**What to produce:** Would you retype the lines from the one that holds "Screen dimensions: 816x537" to the final line of the entries below, both ends included and exactly as written, but without pictures?

**Data for this exercise:**
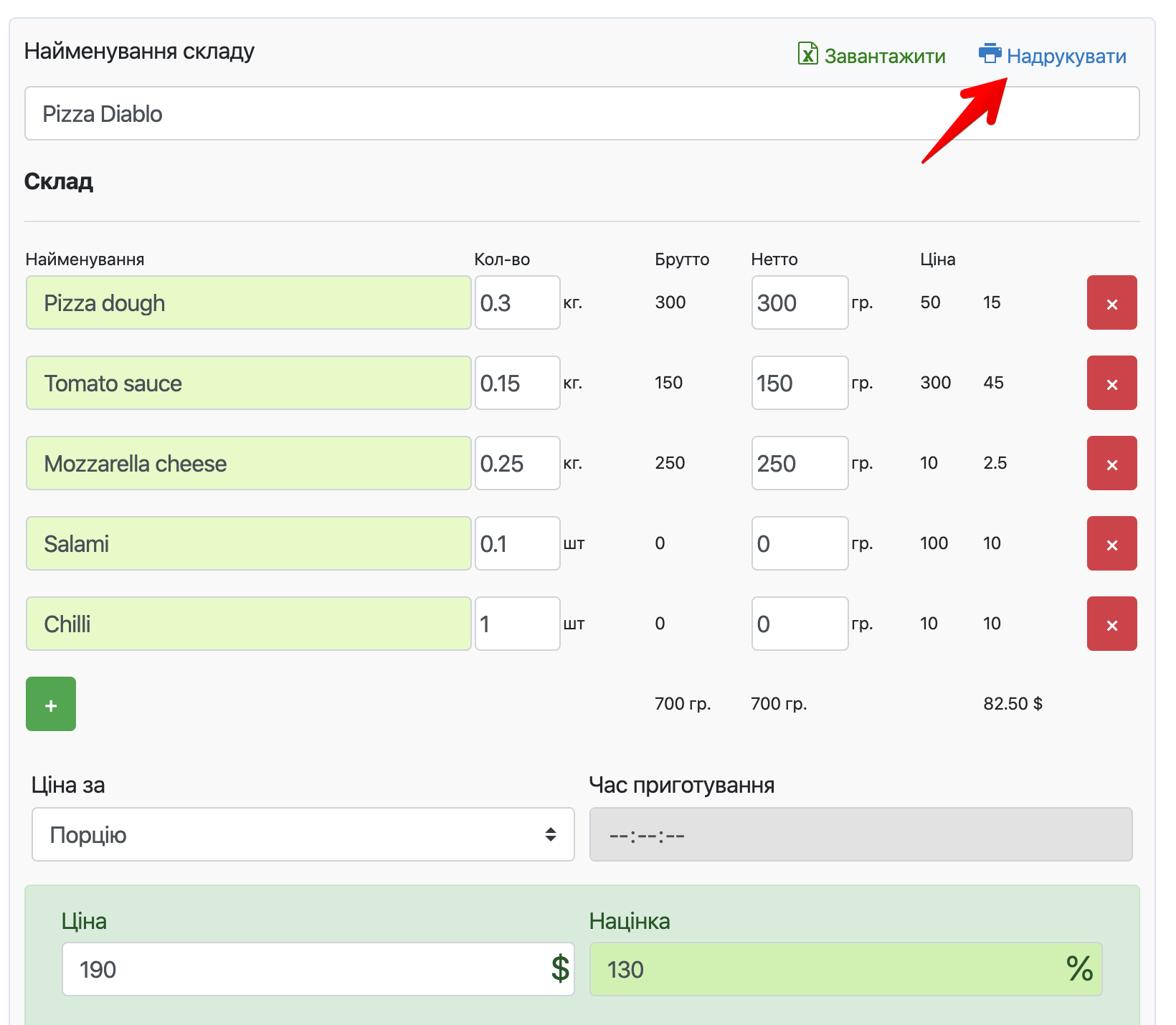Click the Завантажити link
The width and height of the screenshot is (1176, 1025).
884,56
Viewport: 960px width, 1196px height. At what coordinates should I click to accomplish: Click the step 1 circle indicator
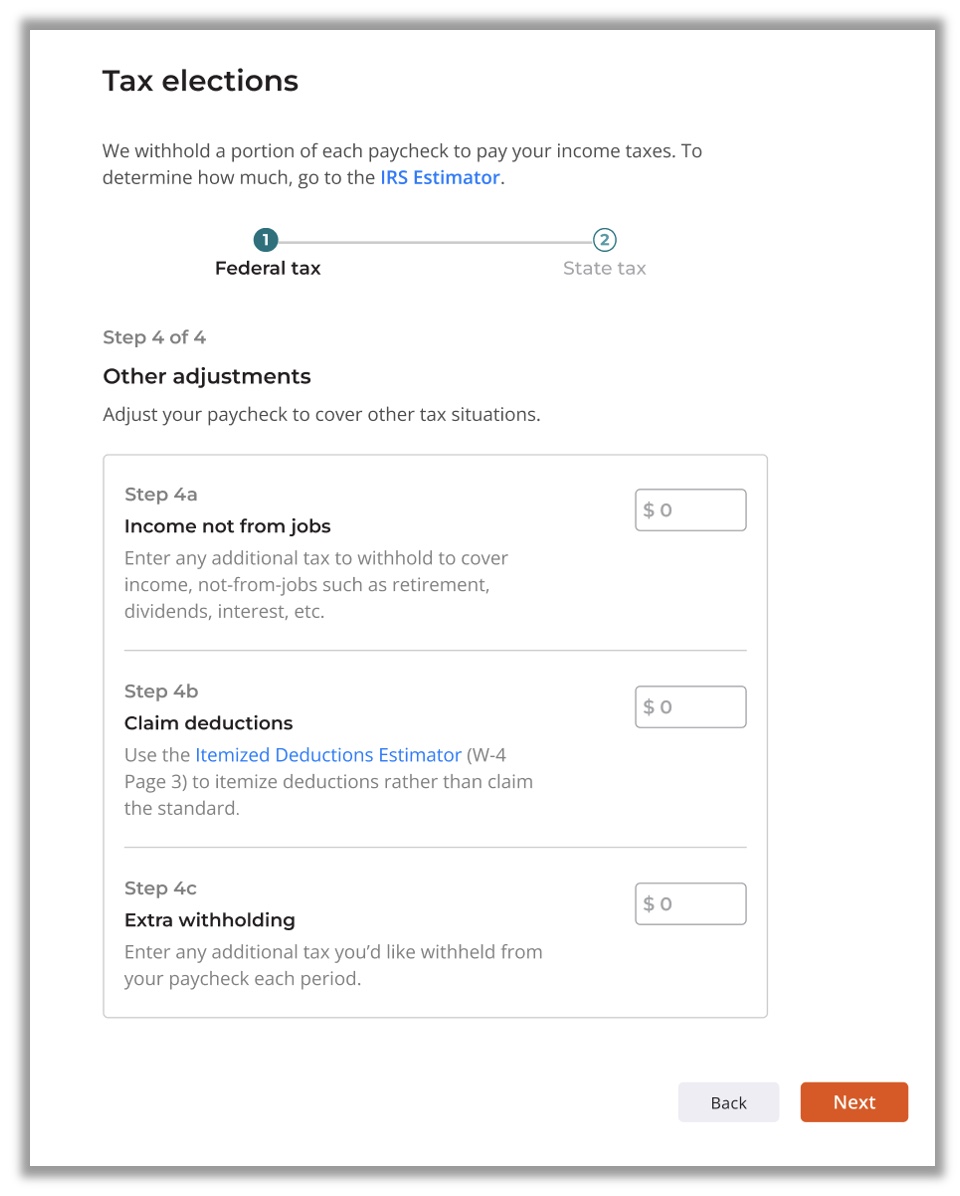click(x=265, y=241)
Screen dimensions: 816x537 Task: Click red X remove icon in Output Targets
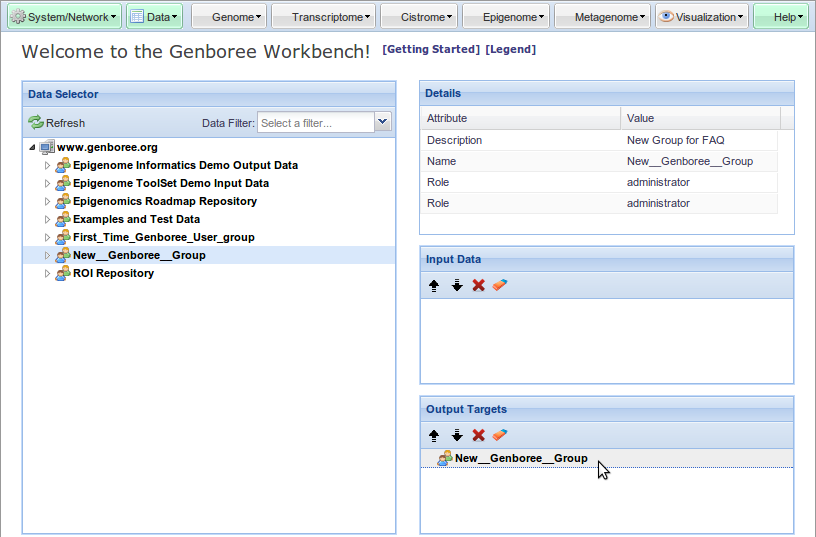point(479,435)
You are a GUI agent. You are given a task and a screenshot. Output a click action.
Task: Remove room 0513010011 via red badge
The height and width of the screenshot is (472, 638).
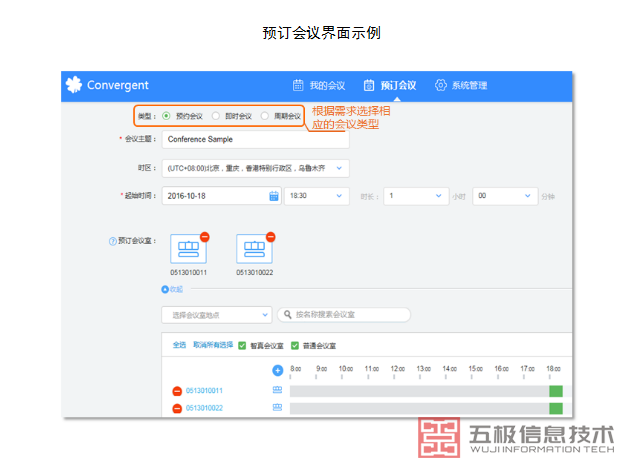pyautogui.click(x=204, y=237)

**Solved exercise:**
Screen dimensions: 816x537 Task: Click red X remove icon in Output Targets
point(479,435)
You are a GUI agent. You are given a task and a screenshot. Output a click action.
Task: Remove room 0513010011 via red badge
The height and width of the screenshot is (472, 638).
pyautogui.click(x=204, y=237)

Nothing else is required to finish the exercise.